Fig. 5. C-terminal-2 fragment of aegyptin binds to collagen

(A) Diagram of the constructs used for cloning and expression. (B) SPR experiments show C-terminus 2 fragment binding to aegyptin. (C) Sensorgrams of C-terminus-2 fragment (in nM: a, 250; b, 120; c, 60; d, 30; e, 15 and f, 5) binding to immobilized soluble collagen type I. Dissociation of aegyptin-collagen complex was monitored for 1800 seconds, and a global two-state binding model was used to calculate kinetic parameters. (D) Human platelet-rich plasma (2 × 10⁵/µl) was incubated with C-terminus-2 fragment (in µM: a, 0; b, 3; and c, 10) for 1 minute followed by addition of fibrillar Horm collagen (2 µg/ml, final concentration). Platelet aggregation was estimated by turbidimetry under test-tube stirring conditions. The tracings represent a typical experiment.

Fig. 6. Aegyptin prevents thrombus formation in vivo

(A) aegyptin (50 or 100 µg/kg) or PBS (control) was injected in the cava vein of rats and thrombosis was induced by slow injection (over 2 min) of 90 mg/kg body weight of Rose Bengal dye into the cava vein at a concentration of 60 mg/mL. Before injection, green light laser was applied to the desired site of injury from a distance of 3 cm and remained on for 80 minutes or until stable occlusion occurred.

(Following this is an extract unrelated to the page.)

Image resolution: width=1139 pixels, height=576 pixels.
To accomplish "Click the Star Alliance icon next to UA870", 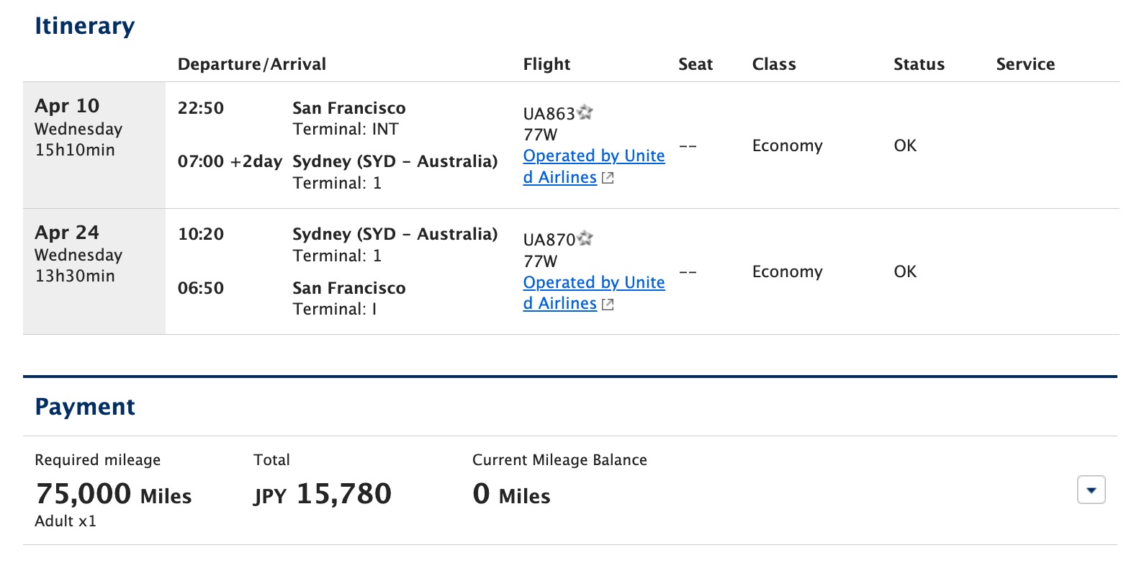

The number of animals tested for each condition is shown in the Figure. (B) Determination of the bleeding. Aegyptin at the indicated doses was administered i.v.; after 15 min of administration, the rat tail was cut 2 mm from the tip. The tail was carefully immersed in 40 ml of distilled water at room temperature, and blood loss (hemoglobin content) was estimated at 540 nm, after 60 min, as compared to a standard curve. Animals that received PBS were taken as control. In some experiments animals received heparin (1 mg/kg). Data represent the mean ± SEM of results obtained with 7 to 10 animals. *, P < 0.05.